On May 21st, truck drivers in Brazil began a nation-wide strike that lasted for ten days. The interruption in shipping routes devastated major industries such as agriculture, healthcare, education, and oil, resulting in a government declared state of emergency at the height of the protests. Brazil, a country slightly larger than the continental United States, relies heavily on road transportation. During the strike period, many major cities experienced food shortages, gas shortages, and even medical supply shortages. Several large hospitals had to cancel non-essential surgeries due to the deficit in supplies while major livestock farms lost up to 1 billion chickens when they ran out of feed. Many flights were also grounded as ten different airports ran out of fuel and the government drastically reduced the number of public transport routes in an effort to save gas.
This major strike that reverberated across Brazil began due to rising diesel prices. The previous Rousseff Presidential administration forced Brazil’s state-run oil company, Petrobras, to regulate its gas prices. Under this policy, Petrobras set gas prices below the international price as a method of keeping inflation low. However, the new Temer administration reversed this policy, allowing Petrobras to raise its oil prices in conjunction with changes in the global market. As the new policy took effect and diesel prices continued soaring, truck drivers across the country demanded a change. The government eventually responded to the strike by offering a sixty-day 10% reduction in gas prices which acted as a subsidy for the road transportation industry.

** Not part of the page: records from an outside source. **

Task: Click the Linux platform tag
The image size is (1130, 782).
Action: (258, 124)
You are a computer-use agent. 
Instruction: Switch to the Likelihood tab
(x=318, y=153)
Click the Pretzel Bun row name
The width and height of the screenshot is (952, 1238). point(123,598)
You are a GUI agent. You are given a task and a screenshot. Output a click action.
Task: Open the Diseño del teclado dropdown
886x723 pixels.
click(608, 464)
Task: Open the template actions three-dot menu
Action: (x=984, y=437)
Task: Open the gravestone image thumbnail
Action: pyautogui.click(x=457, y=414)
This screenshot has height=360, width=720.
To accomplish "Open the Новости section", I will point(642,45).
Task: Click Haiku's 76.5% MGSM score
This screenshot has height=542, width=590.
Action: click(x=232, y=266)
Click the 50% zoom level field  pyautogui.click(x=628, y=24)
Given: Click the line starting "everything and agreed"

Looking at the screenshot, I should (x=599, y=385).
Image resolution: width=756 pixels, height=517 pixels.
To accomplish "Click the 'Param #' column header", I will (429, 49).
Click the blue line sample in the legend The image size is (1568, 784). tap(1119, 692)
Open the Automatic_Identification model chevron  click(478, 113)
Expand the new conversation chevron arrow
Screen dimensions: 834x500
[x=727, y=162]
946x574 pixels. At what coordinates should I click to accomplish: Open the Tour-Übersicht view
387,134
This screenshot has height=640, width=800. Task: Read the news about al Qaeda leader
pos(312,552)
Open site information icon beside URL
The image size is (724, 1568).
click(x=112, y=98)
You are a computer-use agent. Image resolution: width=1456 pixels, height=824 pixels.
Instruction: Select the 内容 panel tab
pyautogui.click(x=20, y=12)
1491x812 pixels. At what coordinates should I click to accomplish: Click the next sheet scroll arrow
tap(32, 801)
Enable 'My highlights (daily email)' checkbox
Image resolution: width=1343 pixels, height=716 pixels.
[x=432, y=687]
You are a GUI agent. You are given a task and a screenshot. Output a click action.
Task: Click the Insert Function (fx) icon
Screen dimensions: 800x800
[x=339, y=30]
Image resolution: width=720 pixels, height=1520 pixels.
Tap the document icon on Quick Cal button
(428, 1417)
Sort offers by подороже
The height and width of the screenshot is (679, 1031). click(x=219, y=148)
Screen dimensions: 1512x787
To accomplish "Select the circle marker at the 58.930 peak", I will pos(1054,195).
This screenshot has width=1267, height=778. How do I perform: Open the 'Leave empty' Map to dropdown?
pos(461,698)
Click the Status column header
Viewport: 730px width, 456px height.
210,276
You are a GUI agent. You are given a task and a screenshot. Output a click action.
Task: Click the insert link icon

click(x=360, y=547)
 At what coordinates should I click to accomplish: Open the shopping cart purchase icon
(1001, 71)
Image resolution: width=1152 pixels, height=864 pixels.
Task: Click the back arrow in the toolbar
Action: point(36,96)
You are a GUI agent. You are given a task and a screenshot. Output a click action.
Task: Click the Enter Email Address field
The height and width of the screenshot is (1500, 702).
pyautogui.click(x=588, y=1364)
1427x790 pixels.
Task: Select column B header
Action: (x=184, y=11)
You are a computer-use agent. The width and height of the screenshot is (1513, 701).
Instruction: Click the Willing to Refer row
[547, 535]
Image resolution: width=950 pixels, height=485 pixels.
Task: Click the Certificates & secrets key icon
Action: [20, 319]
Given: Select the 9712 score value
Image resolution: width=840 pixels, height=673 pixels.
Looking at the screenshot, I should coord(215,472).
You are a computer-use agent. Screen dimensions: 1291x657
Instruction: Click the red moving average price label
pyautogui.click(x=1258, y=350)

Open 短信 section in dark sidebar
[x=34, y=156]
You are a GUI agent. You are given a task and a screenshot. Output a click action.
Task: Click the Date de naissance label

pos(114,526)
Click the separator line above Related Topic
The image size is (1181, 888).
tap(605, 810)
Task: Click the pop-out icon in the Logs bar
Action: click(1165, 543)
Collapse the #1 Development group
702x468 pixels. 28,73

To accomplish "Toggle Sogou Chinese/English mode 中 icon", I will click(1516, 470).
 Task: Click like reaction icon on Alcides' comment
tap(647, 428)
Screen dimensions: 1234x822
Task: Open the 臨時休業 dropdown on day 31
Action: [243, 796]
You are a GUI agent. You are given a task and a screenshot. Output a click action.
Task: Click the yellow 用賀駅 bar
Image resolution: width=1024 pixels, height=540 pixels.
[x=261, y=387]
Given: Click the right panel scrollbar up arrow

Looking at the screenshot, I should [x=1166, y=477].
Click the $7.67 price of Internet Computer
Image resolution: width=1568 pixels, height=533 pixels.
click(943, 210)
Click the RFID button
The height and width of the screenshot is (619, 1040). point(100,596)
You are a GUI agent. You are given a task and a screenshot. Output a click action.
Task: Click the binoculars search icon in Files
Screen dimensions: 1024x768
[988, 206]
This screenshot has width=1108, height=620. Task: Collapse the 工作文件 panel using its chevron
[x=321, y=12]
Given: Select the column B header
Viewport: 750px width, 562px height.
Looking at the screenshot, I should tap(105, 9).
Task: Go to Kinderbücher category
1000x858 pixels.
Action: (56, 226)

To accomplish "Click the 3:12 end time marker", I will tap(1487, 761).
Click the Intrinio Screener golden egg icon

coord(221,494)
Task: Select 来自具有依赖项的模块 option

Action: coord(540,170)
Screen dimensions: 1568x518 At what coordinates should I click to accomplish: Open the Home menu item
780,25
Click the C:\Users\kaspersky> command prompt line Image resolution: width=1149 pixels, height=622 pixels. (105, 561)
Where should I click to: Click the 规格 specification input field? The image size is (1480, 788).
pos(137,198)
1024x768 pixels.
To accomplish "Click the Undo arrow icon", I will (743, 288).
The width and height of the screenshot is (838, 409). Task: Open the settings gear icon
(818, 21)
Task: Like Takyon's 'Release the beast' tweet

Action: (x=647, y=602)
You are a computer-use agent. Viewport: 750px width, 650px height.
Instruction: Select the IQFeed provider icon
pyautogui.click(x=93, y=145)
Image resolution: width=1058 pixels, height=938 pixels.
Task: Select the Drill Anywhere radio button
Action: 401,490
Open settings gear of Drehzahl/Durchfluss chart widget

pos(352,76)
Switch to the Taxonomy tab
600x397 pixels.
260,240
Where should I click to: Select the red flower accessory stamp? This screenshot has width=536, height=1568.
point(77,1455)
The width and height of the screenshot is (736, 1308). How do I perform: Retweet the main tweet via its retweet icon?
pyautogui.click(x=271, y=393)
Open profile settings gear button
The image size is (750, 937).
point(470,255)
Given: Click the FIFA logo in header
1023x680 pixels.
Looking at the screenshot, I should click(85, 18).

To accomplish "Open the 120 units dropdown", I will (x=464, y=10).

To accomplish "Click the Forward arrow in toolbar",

By the time the truck drivers reached an agreement with the government to end the protests, the strike had already resulted in an estimated 2.5-billion-dollar loss for the Brazilian economy. The CEO of Petrobras, Pedro Parente, also stepped down from his position, causing Petrobras stocks to plummet ten percent in one weekend. However, the residual effects of the strike may be more harmful to Brazil’s economic and political stability than the immediate subsidy and resignation. Already the trucker’s strike has spread to workers in other road transpiration industries such as Uber drivers and bus drivers, while inspiring other industries to strike due to the perception of a fragile government. The proposed resolution also has its problems, since the government chose to fund the gas subsidy by cutting health and education investments. However, many truck drivers did not believe that gas subsidy would last beyond the two-month period. This opinion kept many drivers protesting even after union leaders reached an agreement with the government, weakening union power throughout Brazil.
Beyond its economic impact, the truck drivers’ strike may also have a major impact on Brazilians’ growing distrust in political institutions. The current Temer administration only has a 7% approval rating. Many Brazilian’s are looking for a change in their political leadership over the broader issues of healthcare, education, roads, violence, and political corruption. A perfect example of the disconnect between Brazilians and their current government is the administration’s decision to finance the gas subsidy by cutting funds to education and healthcare. Some Brazilian’s are so dissatisfied with the current government that they are calling for a military takeover. The majority of the advocates for a military government are younger Brazilians who were not alive during the last military government several decades prior. In light of the volatile political climate and general unhappiness with current leadership, President Temer claims he is not running for reelection in the upcoming elections in October. However, the question remains of whether Brazilians can handle the instability for that long.